Cody looked out his door and saw the sandbags leveled, the position behind it only splatters of human flesh and blood on the
walls, and one wall on the inside of the courtyard, blown into the room it had been forming.
“Let’s go do it!” Cody yelled. The four men came out of the rooms firing. Two gave covering fire to the rear, the other two
used assault fire to the front as they charged down the hallway to take the territory their bomb had just won for them.
They leaped over parts of bodies, blasted sandbags, and twisted remains of a tripod-mounted machine gun, and continued down
the hall.
Two militiamen in civilian clothes jumped into the hall firing automatic rifles, but the spraying Uzi’s jolted them out of
their socks and drove them into the floor and straight into Allah’s waiting arms.
For a moment there was no firing in front or behind them so Cody kicked in a door, motioning them inside the room. It had
been an office at one time. A desk remained, but mattresses had been scattered on the floor for some of the troops to sleep
on.
Cody looked out the window cautiously, saw the headquarters not more than thirty yards away. From there it looked more imposing
than it had before. It was two stories, made of stone and plaster, and had heavy bars on all the windows and guards on the
two doors he could see.
Just then, across the courtyard, the first of the C-5 timed bombs erupted.

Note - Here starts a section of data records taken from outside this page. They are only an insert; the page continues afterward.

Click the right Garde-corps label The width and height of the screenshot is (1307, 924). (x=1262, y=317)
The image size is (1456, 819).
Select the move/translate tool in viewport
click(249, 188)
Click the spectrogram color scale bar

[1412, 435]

Majed Kaddoumi sat at his desk, looking over plans he had to solidify his grasp on the southern half of West Beirut. If he
could win ironclad control here, it would boost him for a bigger job—trying to bring the more moderate factions of the militia
together. They must unify. They could not expect to win against the Christian Lebanese Forces of East Beirut unless they were
unified and strong.
The first explosion came as only a faint shock to him.
A man rushed in to report the bomb inside the complex. It had never happened before.
“You can handle it,” said Kaddoumi. “Send in Abbas, he always wants the toughest jobs.”
He leaned back in his swivel executive rocking chair after the man hurried away. He was not worried about these minor skirmishes,
not even here at his headquarters. There had been dissidents from time to time. He had crushed them all. Just as he would
eliminate this probe.
His main concern now was that cursed hothead, Farouk. Kaddoumi had done his best to sabotage the PLGF, placing Najib Yaqub
among them, instructing Yaqub to inform on what he learned to the Athens police. But that bit of subtlety had failed, and
now here sat supposedly the most powerful warlord in Lebanon at a time when the least attention would do the most good in
achieving his goal of putting the country’s warring factions behind him. Those radicals, Farouk and Khaled, had picked this
moment to slaughter helpless American tourists on worldwide TV, and Kaddoumi had no choice but to feign approval while in
truth he would have preferred watching Hassan and Khaled and their crew die screaming by slow inches.
He heard a second explosion, which shattered the wall across the complex.
Strange that anyone could have penetrated.
He picked up the telephone and discovered that it was working. Sometimes it did and sometimes it did not. He dialed Farouk
Hassan and the call went through.
“Farouk, how is the mission?”
“Well, old friend Majed. We wait for the jackals to meet our demands.”
“I did what I could for you at the airport and later with the reporters,” Kaddoumi worked to make his voice cordial, “but
one can never tell when dealing with these Western cold fish. They say one thing and do another. They are not reliable.”
“My undying gratitude, old friend.”
“I want more than your gratitude, Farouk. I want your men, your organization, to join mine. We are rapidly growing to be the
largest of the Shiite militia. Soon we will control all of Beirut.”
“When the time comes, Majed, I will side with you. For now we each have our priorities. Now I must take care of my charges,
one in particular, and I must watch Abdel.”
They said good-bye and hung up.
The guard at Majed’s door saw that the conversation was over and opened the door. A soldier pushed a young, most attractive
woman into the room. She did not wear a veil, so she was not a respectable Muslim woman.
Majed looked at her again and saw the infant held at her waist. She was pouting, and angry.